We ran for a little over 22 hours in good seas. Unfortunately, m/v's 5th Quarter and Mystic Bond decided to follow the recommended course line 25-30 miles from the coast while the other 3 boats (m/v's Blackdog, Gypsy Time and Sun Cat) stayed some 10 miles further offshore in over 50 feet of water. The net result is that we spent the night dodging thousands of crab pots. That sure got the adrenaline going! We quickly found out that our sophisticated zillion candelabra remote controlled spot light was at the wrong angle to see anything. Poor André had to stand on top of the cuddy cabin through most of the night holding a big handheld spot light in front of the boat to find the crab pot markers. Olga, at the helm, had to react quickly and warn 5th Quarter of where the pots were. It was quite an experience. The sun did not come up until seven in the morning when we were finally able to see the pots. By that time the wind had picked up, creating some choppy seas and the sun was in our eyes, again not too pleasant.
In any event, we made it safely to Tarpon Springs by 11:00am on Dec. 5th. After a quick sandwich at the marina grill, we crashed for a couple of hours. Once we caught up on our sleep, we stayed an extra day to play tourist in this predominantly Greek town, famous for its traditional sponge divers. Taking advantage of the oppportunity, we treated ourselves to some of the best Greek food we had eaten in months and picked up a couple of natural sponges at the city's sponge docks (nothing but the best to wash our boat!).
Now that we have arrived on Florida's West Coast, the temperatures have risen significantly, with most days in the mid-70's to low-80's. We anchored in a protected waterway just behind Clearwater Beach for a few days and enjoyed near perfect weather, so much so that Olga declared an official beach day so she could lie on the pure white sand and go swimming in the Gulf.
On Dec. 10th, we continued on to Madeira Beach with m/v 5th Quarter. Once we were safely tied up, we broke open the champagne and celebrated with them their completion of America's Great Loop, the roughly 6,000 mile journey that encompasses the eastern portion of North America - including the Atlantic and Gulf Intracoastal Waterways, the Great Lakes, the Canadian Heritage Canals, and the inland rivers of America's heartland. Bravo, Joe and Jan!

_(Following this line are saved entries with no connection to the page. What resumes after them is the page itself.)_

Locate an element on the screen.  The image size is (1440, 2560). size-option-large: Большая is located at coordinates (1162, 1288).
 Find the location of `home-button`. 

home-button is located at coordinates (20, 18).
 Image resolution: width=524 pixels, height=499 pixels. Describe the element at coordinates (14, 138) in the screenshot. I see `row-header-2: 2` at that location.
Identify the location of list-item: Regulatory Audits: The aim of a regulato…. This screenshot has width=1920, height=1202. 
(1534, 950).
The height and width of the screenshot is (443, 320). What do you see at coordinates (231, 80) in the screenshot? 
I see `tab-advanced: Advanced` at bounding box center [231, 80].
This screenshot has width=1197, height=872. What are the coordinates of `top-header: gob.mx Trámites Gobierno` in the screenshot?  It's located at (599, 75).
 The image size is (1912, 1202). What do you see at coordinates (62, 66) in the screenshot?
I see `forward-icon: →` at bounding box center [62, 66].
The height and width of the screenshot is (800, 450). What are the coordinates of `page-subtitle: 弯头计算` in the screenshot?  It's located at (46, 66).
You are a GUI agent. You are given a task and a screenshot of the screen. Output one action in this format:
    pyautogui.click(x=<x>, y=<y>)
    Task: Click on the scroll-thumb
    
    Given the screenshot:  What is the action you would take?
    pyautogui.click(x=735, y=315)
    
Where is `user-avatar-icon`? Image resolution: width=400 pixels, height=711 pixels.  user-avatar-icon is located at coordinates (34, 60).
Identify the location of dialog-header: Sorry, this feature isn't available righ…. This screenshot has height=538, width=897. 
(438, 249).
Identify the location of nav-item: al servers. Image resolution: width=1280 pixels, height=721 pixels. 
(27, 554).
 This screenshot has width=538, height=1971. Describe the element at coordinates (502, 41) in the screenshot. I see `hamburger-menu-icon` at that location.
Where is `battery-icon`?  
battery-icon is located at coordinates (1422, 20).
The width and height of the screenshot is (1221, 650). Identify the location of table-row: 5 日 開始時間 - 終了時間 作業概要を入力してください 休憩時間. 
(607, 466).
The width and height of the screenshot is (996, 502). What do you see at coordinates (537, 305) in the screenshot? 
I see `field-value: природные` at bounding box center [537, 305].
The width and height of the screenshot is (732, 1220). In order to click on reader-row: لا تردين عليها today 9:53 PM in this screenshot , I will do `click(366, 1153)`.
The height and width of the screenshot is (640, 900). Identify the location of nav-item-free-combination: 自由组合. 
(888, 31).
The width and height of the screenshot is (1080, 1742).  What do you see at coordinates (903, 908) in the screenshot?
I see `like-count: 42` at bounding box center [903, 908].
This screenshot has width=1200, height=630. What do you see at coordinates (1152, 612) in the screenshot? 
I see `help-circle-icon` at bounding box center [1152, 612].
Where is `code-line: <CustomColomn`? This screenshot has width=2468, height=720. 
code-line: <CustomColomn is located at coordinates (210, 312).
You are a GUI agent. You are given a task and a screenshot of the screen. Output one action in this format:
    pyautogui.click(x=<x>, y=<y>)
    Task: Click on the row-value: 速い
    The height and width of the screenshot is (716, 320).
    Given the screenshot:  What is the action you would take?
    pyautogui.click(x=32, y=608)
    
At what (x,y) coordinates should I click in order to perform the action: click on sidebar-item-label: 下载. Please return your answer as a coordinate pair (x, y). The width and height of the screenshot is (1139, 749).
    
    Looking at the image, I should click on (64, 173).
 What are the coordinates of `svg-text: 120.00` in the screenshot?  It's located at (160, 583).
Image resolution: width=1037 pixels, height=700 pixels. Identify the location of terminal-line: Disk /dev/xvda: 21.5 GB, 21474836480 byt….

On Tuesday, Dec.18th, we picked up Olga's sister Monica who unfortunately arrived two days late due to severe snowstorms that shut down most of eastern Canada and the northern U.S. She cruised with us down to Punta Gorda where we are now tied up at the Fisherman's Village Yacht Basin for a month of R&R, day trips to the barrier islands in Pine Island Sound and (as usual!) a few boat projects.
Hope everyone has a great holiday season and that our friends up North don't get buried in too much of the white stuff (snow that is, not sand).